# Task objective
Find the string "مليون" in the records. Copy every line it appears in.

Top of Exercise material

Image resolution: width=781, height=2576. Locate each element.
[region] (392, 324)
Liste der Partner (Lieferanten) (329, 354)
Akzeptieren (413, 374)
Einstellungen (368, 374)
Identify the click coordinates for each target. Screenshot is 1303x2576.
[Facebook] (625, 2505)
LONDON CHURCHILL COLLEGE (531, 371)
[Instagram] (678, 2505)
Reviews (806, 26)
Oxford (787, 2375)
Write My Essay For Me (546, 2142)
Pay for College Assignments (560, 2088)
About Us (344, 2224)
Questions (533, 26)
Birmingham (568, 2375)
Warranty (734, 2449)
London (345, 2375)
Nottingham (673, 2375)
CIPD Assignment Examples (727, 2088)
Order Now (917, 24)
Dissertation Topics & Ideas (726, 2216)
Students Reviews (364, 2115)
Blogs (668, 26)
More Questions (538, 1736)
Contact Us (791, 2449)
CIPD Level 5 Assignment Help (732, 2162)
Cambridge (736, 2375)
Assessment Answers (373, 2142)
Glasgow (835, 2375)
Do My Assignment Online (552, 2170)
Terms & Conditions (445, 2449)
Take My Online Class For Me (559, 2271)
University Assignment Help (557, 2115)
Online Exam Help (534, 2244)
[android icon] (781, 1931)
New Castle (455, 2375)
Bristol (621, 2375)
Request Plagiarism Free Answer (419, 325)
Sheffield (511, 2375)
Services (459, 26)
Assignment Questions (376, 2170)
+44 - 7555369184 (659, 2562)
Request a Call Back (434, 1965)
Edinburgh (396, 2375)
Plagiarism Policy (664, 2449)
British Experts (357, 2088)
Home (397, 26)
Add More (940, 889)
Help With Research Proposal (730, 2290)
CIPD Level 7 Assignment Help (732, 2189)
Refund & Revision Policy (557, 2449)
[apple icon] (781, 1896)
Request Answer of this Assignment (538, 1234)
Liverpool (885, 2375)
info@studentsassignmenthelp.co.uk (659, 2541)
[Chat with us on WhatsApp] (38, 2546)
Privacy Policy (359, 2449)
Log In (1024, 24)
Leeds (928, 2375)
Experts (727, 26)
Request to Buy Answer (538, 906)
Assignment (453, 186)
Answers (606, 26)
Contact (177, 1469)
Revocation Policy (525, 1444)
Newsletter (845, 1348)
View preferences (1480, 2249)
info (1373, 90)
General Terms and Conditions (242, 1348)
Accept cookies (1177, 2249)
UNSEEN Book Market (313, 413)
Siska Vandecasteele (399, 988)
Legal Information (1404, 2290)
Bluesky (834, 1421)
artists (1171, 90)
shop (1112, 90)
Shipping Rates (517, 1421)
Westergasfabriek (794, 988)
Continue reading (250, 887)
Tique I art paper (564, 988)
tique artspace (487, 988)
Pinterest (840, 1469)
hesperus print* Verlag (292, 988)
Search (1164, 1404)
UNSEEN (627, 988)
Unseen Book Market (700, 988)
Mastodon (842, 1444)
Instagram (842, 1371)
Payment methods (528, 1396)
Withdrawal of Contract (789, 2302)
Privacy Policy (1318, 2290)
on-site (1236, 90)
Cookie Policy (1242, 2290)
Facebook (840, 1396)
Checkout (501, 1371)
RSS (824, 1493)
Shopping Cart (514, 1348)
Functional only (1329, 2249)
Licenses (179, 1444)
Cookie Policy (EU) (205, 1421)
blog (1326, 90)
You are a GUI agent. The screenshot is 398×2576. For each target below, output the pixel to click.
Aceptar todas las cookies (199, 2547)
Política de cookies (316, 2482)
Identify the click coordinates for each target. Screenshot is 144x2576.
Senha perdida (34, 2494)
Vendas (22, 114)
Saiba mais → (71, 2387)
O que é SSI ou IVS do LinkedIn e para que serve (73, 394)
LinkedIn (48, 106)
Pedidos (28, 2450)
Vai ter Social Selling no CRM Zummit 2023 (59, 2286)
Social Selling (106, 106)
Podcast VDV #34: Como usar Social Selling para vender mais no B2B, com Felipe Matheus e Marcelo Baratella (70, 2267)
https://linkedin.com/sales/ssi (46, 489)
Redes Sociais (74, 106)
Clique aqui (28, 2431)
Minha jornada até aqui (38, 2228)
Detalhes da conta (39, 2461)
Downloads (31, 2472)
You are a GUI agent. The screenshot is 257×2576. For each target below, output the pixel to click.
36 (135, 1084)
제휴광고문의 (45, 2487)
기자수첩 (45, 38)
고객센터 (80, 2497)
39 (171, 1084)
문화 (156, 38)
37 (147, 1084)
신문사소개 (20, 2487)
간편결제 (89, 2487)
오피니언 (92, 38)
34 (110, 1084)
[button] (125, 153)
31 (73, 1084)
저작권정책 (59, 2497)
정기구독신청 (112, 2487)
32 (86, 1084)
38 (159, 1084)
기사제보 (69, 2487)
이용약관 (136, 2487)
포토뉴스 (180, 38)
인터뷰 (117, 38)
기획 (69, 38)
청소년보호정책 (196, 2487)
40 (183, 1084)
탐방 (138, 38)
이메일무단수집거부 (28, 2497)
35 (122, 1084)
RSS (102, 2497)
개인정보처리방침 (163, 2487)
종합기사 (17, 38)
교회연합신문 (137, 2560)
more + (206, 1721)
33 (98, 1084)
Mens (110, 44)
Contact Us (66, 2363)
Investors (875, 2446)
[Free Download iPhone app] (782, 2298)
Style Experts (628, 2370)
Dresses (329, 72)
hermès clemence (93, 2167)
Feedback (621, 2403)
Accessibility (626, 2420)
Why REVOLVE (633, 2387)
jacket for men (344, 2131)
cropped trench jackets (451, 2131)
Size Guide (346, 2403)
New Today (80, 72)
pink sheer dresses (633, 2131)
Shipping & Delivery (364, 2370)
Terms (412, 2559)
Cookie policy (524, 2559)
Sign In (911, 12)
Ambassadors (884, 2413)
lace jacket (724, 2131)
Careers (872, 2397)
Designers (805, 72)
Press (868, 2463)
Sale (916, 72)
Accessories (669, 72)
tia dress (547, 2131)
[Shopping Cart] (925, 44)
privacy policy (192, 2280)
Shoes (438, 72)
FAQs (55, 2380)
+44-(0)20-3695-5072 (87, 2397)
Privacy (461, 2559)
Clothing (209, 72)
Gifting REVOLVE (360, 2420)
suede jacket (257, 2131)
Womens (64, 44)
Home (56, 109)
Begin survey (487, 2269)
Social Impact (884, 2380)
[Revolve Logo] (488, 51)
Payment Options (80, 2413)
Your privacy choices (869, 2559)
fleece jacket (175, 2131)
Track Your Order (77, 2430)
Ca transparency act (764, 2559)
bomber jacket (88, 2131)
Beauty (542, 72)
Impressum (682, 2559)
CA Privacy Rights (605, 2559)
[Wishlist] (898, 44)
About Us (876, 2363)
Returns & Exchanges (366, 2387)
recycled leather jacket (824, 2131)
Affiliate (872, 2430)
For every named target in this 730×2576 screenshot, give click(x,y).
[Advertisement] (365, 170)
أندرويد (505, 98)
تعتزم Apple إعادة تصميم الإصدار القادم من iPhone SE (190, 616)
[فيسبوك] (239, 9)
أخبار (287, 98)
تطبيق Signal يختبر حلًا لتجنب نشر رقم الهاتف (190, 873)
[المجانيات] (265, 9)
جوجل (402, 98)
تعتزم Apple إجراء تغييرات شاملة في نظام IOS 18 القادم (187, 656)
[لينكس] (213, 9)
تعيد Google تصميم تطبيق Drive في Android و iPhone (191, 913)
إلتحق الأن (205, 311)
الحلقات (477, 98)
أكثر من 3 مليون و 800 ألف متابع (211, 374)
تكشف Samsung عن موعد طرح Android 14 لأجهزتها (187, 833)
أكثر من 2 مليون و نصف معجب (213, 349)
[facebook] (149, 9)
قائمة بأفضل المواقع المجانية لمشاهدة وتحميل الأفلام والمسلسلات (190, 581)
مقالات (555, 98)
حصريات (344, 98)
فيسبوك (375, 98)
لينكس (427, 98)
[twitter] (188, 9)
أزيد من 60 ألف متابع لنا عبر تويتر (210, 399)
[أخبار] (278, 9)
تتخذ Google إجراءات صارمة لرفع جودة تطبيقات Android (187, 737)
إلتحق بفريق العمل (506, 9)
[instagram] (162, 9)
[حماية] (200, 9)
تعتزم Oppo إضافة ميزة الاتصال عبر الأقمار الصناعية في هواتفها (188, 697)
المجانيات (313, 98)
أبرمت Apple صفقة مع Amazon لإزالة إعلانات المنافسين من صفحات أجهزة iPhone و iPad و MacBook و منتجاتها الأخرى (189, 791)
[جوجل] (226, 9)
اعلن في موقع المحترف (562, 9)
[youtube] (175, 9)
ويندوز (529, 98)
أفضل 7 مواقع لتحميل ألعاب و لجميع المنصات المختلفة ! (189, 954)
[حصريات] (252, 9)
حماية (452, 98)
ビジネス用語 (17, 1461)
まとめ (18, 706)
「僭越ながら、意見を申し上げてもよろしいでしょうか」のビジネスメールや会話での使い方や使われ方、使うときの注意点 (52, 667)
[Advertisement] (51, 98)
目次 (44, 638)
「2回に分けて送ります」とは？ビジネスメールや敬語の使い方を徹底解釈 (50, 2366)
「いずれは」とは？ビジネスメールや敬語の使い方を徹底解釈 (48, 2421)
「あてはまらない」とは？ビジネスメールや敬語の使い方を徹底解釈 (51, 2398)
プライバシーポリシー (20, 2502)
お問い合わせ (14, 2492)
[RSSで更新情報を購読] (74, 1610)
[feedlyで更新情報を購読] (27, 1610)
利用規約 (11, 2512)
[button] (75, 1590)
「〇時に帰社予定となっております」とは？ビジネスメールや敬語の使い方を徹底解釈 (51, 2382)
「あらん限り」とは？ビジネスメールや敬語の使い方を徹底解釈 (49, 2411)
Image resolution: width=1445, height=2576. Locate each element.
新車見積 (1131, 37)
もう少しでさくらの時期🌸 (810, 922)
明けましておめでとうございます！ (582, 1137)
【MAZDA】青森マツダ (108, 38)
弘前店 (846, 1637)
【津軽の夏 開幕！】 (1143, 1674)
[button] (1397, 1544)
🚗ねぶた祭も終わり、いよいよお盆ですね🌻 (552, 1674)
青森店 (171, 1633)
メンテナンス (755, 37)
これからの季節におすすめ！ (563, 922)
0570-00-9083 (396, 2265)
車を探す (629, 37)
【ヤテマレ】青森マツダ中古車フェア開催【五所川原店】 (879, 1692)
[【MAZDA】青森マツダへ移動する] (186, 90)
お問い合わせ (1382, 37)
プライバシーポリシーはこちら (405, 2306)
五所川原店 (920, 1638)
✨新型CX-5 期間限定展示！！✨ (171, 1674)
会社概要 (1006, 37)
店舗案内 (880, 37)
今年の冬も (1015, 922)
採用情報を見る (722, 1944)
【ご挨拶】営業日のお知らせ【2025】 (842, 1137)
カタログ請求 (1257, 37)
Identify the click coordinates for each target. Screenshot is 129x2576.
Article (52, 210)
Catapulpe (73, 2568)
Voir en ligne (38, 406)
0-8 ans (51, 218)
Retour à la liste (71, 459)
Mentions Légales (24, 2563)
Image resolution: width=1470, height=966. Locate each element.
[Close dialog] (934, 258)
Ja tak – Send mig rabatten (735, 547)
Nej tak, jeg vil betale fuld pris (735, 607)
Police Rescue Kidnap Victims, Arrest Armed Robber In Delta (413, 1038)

Bottom of Exercise material

# Response to this task
أكثر من 3 مليون و 800 ألف متابع (211, 374)
أكثر من 2 مليون و نصف معجب (213, 349)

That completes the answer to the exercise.